Ronald Dworkin

Ronald Dworkin (born 1931) is a philosopher, especially noted for his contributions to legal, political, and moral philosophy. His theory of law as integrity is one of the leading contemporary views of the nature of law.

Contents

Biographical Sketch

Ronald Dworkin was born in 1931 in Worcester, Massachusetts, United States of America. He received a bachelor's degree from Harvard University and another from Oxford University, where Dworkin was a student of Sir Rupert Cross at Magdalen College. Dworkin then attended Harvard Law School at Harvard University and subsequently clerked for Judge Learned Hand of the United States Court of Appeal for the Second Circuit. After working at Sullivan and Cromwell, a prominent law firm in New York City, Dworkin became a Professor of Law at Yale University, where he became the holder of the Wesley N. Hohfeld Chair of Jurisprudence.

In 1969, Dworkin was appointed the Chair of Jurisprudence at the University of Oxford, in which position he succeeded H.L.A. Hart. After retiring from Oxford, Dworkin assumed a Chair at University College in the University of London. For many years, Dworkin has also taught at New York University, where he has led a seminar with his distinguished colleague Thomas Nagel.

Law as Rule and Principle

Dworkin is most famous for his critique of Hart's positivism, which is given its fullest statement in his book Law's Empire. Dworkin's theory is 'interpretive'. He argues, with positivists, that legal standards are ultimately derived from explicit and existing legal practice and not purely from considerations of justice: a valid proposition of law must have sufficient 'institutional support'. However, moving from the positivist position, Dworkin argues that moral principles that cohere with past legal practice are in themselves valid propositions of law, even to the extent that such principles go beyond what existing legal rules and past decisions have uncontroversially decided. In order to discover and apply these principles, courts interpret the legal data with a view to articulating an interpretation which best explains and justifies past legal practice. All interpretation must be, Dworkin argues, a partly normative practice, for making sense of a social practice necessarily involves drawing out what the interpretor considers to be valuable in that practice. Legal interpretation also entails ironing out inconsistencies in the past practice. Dworkin concludes that considerations of justice and morality are not separable from law. For similar reasons he argues that the strict constructionist theory of legislative and constitutional interpretation is incoherent.

● ● ● ● ● ● ●

Problem set
**A.** In the article on Ronald Dworkin, whom did he succeed as Chair of Jurisprudence at Oxford in 1969?
**B.** Transcribe the part of the Dworkin article starting with "Ronald Dworkin was" and going on through "Chair of Jurisprudence.".
The lines after this point come from a different source than the article on Ronald Dworkin.

The data
● ● ● ● ● ● ●

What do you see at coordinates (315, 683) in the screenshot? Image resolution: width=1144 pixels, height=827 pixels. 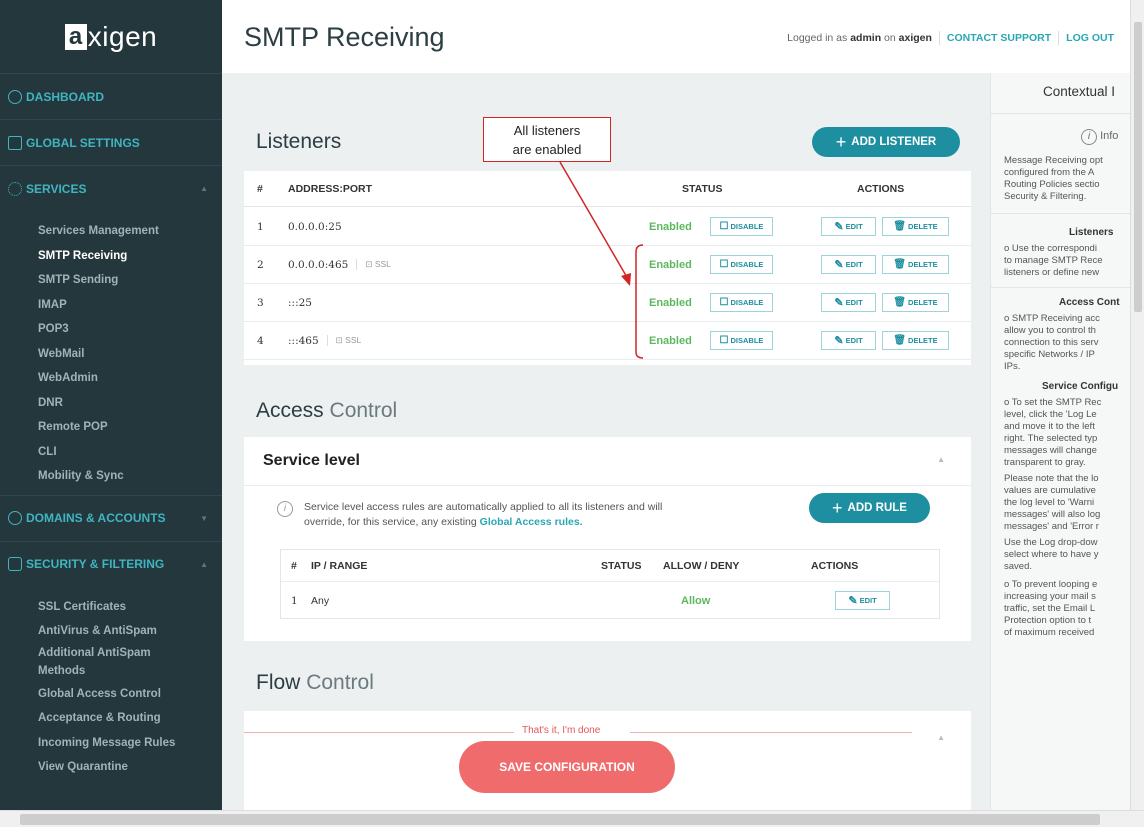 I see `flow-control-title: Flow Control` at bounding box center [315, 683].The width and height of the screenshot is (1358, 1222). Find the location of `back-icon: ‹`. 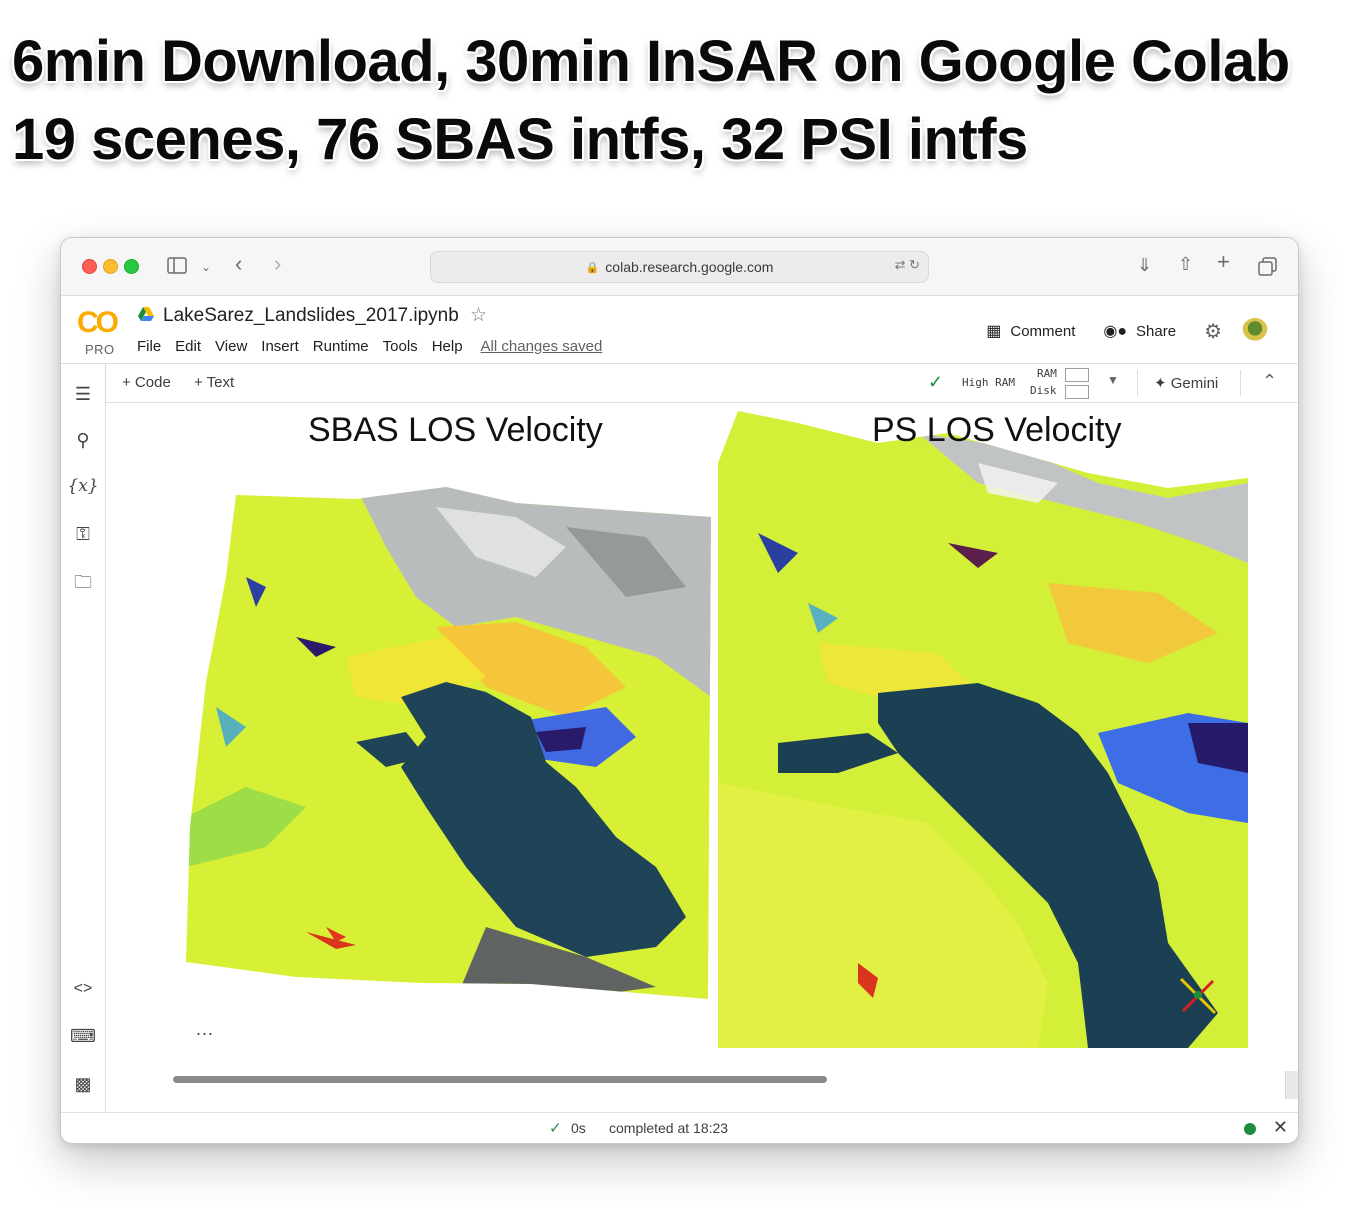

back-icon: ‹ is located at coordinates (238, 264).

● ● ● ● ● ● ●

List of solutions
**A.** H.L.A. Hart

**B.**
Ronald Dworkin was born in 1931 in Worcester, Massachusetts, United States of America. He received a bachelor's degree from Harvard University and another from Oxford University, where Dworkin was a student of Sir Rupert Cross at Magdalen College. Dworkin then attended Harvard Law School at Harvard University and subsequently clerked for Judge Learned Hand of the United States Court of Appeal for the Second Circuit. After working at Sullivan and Cromwell, a prominent law firm in New York City, Dworkin became a Professor of Law at Yale University, where he became the holder of the Wesley N. Hohfeld Chair of Jurisprudence.